## [Required work]
Could you transcribe all of the data word for word?

◇ ◇ ◇ ◇ ◇ ◇ ◇

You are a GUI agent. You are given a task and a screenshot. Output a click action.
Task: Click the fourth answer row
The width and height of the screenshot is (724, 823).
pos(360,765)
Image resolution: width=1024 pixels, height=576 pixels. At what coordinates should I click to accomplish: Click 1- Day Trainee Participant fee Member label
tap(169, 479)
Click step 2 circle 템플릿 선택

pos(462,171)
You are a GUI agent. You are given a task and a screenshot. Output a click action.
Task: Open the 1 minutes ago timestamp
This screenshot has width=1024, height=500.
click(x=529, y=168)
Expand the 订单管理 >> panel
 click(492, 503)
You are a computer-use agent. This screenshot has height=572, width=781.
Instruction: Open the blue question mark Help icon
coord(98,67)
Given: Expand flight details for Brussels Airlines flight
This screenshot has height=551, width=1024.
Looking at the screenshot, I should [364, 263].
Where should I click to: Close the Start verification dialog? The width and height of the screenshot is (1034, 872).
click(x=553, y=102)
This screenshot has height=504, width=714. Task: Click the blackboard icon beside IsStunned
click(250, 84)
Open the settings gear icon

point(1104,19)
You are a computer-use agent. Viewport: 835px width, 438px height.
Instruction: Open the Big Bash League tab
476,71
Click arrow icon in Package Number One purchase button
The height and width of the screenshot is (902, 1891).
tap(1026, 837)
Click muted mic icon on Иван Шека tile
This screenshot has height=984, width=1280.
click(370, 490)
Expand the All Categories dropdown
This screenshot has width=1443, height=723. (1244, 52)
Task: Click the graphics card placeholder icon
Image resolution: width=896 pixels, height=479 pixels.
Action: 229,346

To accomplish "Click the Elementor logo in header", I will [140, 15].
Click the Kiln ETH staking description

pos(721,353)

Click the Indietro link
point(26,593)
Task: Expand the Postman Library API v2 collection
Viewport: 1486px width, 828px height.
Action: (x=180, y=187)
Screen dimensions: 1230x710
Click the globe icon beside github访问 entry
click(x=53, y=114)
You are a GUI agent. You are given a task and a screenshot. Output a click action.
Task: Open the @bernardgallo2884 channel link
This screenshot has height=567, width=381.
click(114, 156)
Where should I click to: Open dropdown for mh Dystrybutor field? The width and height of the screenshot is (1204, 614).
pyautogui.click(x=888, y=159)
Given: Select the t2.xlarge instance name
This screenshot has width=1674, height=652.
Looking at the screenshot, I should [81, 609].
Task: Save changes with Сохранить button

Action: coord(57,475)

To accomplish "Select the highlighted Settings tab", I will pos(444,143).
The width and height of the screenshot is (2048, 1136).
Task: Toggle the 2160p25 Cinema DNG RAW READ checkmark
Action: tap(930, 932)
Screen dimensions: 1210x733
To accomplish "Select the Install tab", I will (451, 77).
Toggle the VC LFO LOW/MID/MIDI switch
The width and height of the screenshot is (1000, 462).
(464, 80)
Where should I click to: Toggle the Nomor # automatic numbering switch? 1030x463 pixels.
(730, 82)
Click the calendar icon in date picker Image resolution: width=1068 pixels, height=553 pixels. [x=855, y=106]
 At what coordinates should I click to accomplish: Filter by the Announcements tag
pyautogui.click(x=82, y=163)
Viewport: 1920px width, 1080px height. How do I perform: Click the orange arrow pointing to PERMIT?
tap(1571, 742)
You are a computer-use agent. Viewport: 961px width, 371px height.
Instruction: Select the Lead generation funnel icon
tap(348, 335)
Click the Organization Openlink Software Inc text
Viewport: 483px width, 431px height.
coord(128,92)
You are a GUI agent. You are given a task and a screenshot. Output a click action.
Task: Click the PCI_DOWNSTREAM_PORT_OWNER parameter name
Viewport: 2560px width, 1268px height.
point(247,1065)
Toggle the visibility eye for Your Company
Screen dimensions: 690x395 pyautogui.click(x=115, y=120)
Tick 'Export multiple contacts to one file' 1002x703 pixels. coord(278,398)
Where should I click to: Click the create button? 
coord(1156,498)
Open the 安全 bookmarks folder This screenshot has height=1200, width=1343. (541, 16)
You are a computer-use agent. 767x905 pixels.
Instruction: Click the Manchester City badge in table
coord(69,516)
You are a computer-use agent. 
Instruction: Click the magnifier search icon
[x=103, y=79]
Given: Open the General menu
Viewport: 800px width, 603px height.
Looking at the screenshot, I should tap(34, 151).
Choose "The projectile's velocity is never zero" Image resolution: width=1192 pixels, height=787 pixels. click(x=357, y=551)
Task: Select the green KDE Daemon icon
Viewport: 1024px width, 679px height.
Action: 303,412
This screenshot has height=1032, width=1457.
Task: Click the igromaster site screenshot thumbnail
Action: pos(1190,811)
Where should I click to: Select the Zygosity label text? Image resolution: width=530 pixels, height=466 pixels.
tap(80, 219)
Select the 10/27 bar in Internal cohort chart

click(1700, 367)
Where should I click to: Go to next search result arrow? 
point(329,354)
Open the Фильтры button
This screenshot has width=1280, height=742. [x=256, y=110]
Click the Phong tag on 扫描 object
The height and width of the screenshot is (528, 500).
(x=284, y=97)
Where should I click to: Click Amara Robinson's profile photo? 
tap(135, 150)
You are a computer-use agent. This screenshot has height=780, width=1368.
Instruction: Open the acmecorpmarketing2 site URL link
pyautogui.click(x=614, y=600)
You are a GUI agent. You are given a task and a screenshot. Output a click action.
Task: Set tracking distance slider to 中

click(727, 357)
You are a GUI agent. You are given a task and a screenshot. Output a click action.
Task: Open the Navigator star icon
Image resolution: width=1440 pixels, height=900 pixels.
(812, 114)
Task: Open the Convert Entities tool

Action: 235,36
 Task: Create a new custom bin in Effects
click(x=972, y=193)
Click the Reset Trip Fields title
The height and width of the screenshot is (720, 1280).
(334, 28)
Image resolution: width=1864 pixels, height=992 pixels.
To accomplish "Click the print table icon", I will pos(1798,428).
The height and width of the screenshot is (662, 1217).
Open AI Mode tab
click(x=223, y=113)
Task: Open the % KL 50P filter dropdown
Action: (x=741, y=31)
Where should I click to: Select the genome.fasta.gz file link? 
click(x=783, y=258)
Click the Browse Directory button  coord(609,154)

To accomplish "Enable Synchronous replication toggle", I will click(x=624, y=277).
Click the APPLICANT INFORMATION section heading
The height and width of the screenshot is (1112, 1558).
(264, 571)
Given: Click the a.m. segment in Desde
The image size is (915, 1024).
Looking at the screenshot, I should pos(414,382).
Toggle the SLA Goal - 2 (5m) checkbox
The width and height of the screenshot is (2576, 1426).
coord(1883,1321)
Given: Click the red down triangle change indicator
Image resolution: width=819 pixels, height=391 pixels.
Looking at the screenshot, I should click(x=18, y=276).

◇ ◇ ◇ ◇ ◇ ◇ ◇

## [Exercise result]
You are a GUI agent. You are given a task and a screenshot. Output a click action.
Task: Click the fourth answer row
The width and height of the screenshot is (724, 823).
pos(360,765)
Image resolution: width=1024 pixels, height=576 pixels. At what coordinates should I click to accomplish: Click 1- Day Trainee Participant fee Member label
tap(169, 479)
Click step 2 circle 템플릿 선택

pos(462,171)
You are a GUI agent. You are given a task and a screenshot. Output a click action.
Task: Open the 1 minutes ago timestamp
This screenshot has width=1024, height=500.
click(x=529, y=168)
Expand the 订单管理 >> panel
 click(492, 503)
You are a computer-use agent. This screenshot has height=572, width=781.
Instruction: Open the blue question mark Help icon
coord(98,67)
Given: Expand flight details for Brussels Airlines flight
This screenshot has height=551, width=1024.
Looking at the screenshot, I should [364, 263].
Where should I click to: Close the Start verification dialog? The width and height of the screenshot is (1034, 872).
click(x=553, y=102)
This screenshot has height=504, width=714. Task: Click the blackboard icon beside IsStunned
click(250, 84)
Open the settings gear icon

point(1104,19)
You are a computer-use agent. Viewport: 835px width, 438px height.
Instruction: Open the Big Bash League tab
476,71
Click arrow icon in Package Number One purchase button
The height and width of the screenshot is (902, 1891).
tap(1026, 837)
Click muted mic icon on Иван Шека tile
This screenshot has height=984, width=1280.
click(370, 490)
Expand the All Categories dropdown
This screenshot has width=1443, height=723. (1244, 52)
Task: Click the graphics card placeholder icon
Image resolution: width=896 pixels, height=479 pixels.
Action: 229,346

To accomplish "Click the Elementor logo in header", I will [140, 15].
Click the Kiln ETH staking description

pos(721,353)

Click the Indietro link
point(26,593)
Task: Expand the Postman Library API v2 collection
Viewport: 1486px width, 828px height.
Action: (x=180, y=187)
Screen dimensions: 1230x710
Click the globe icon beside github访问 entry
click(x=53, y=114)
You are a GUI agent. You are given a task and a screenshot. Output a click action.
Task: Open the @bernardgallo2884 channel link
This screenshot has height=567, width=381.
click(114, 156)
Where should I click to: Open dropdown for mh Dystrybutor field? The width and height of the screenshot is (1204, 614).
pyautogui.click(x=888, y=159)
Given: Select the t2.xlarge instance name
This screenshot has width=1674, height=652.
Looking at the screenshot, I should [81, 609].
Task: Save changes with Сохранить button

Action: coord(57,475)

To accomplish "Select the highlighted Settings tab", I will pos(444,143).
The width and height of the screenshot is (2048, 1136).
Task: Toggle the 2160p25 Cinema DNG RAW READ checkmark
Action: tap(930, 932)
Screen dimensions: 1210x733
To accomplish "Select the Install tab", I will (451, 77).
Toggle the VC LFO LOW/MID/MIDI switch
The width and height of the screenshot is (1000, 462).
(464, 80)
Where should I click to: Toggle the Nomor # automatic numbering switch? 1030x463 pixels.
(730, 82)
Click the calendar icon in date picker Image resolution: width=1068 pixels, height=553 pixels. [x=855, y=106]
 At what coordinates should I click to accomplish: Filter by the Announcements tag
pyautogui.click(x=82, y=163)
Viewport: 1920px width, 1080px height. How do I perform: Click the orange arrow pointing to PERMIT?
tap(1571, 742)
You are a computer-use agent. Viewport: 961px width, 371px height.
Instruction: Select the Lead generation funnel icon
tap(348, 335)
Click the Organization Openlink Software Inc text
Viewport: 483px width, 431px height.
coord(128,92)
You are a GUI agent. You are given a task and a screenshot. Output a click action.
Task: Click the PCI_DOWNSTREAM_PORT_OWNER parameter name
Viewport: 2560px width, 1268px height.
point(247,1065)
Toggle the visibility eye for Your Company
Screen dimensions: 690x395 pyautogui.click(x=115, y=120)
Tick 'Export multiple contacts to one file' 1002x703 pixels. coord(278,398)
Where should I click to: Click the create button? 
coord(1156,498)
Open the 安全 bookmarks folder This screenshot has height=1200, width=1343. (541, 16)
You are a computer-use agent. 767x905 pixels.
Instruction: Click the Manchester City badge in table
coord(69,516)
You are a computer-use agent. 
Instruction: Click the magnifier search icon
[x=103, y=79]
Given: Open the General menu
Viewport: 800px width, 603px height.
Looking at the screenshot, I should tap(34, 151).
Choose "The projectile's velocity is never zero" Image resolution: width=1192 pixels, height=787 pixels. click(x=357, y=551)
Task: Select the green KDE Daemon icon
Viewport: 1024px width, 679px height.
Action: 303,412
This screenshot has height=1032, width=1457.
Task: Click the igromaster site screenshot thumbnail
Action: pos(1190,811)
Where should I click to: Select the Zygosity label text? Image resolution: width=530 pixels, height=466 pixels.
tap(80, 219)
Select the 10/27 bar in Internal cohort chart

click(1700, 367)
Where should I click to: Go to next search result arrow? 
point(329,354)
Open the Фильтры button
This screenshot has width=1280, height=742. [x=256, y=110]
Click the Phong tag on 扫描 object
The height and width of the screenshot is (528, 500).
(x=284, y=97)
Where should I click to: Click Amara Robinson's profile photo? 
tap(135, 150)
You are a computer-use agent. This screenshot has height=780, width=1368.
Instruction: Open the acmecorpmarketing2 site URL link
pyautogui.click(x=614, y=600)
You are a GUI agent. You are given a task and a screenshot. Output a click action.
Task: Set tracking distance slider to 中

click(727, 357)
You are a GUI agent. You are given a task and a screenshot. Output a click action.
Task: Open the Navigator star icon
Image resolution: width=1440 pixels, height=900 pixels.
(812, 114)
Task: Open the Convert Entities tool

Action: 235,36
 Task: Create a new custom bin in Effects
click(x=972, y=193)
Click the Reset Trip Fields title
The height and width of the screenshot is (720, 1280).
(334, 28)
Image resolution: width=1864 pixels, height=992 pixels.
To accomplish "Click the print table icon", I will pos(1798,428).
The height and width of the screenshot is (662, 1217).
Open AI Mode tab
click(x=223, y=113)
Task: Open the % KL 50P filter dropdown
Action: (x=741, y=31)
Where should I click to: Select the genome.fasta.gz file link? 
click(x=783, y=258)
Click the Browse Directory button  coord(609,154)

To accomplish "Enable Synchronous replication toggle", I will click(x=624, y=277).
Click the APPLICANT INFORMATION section heading
The height and width of the screenshot is (1112, 1558).
(264, 571)
Given: Click the a.m. segment in Desde
The image size is (915, 1024).
Looking at the screenshot, I should pos(414,382).
Toggle the SLA Goal - 2 (5m) checkbox
The width and height of the screenshot is (2576, 1426).
coord(1883,1321)
Given: Click the red down triangle change indicator
Image resolution: width=819 pixels, height=391 pixels.
Looking at the screenshot, I should click(x=18, y=276).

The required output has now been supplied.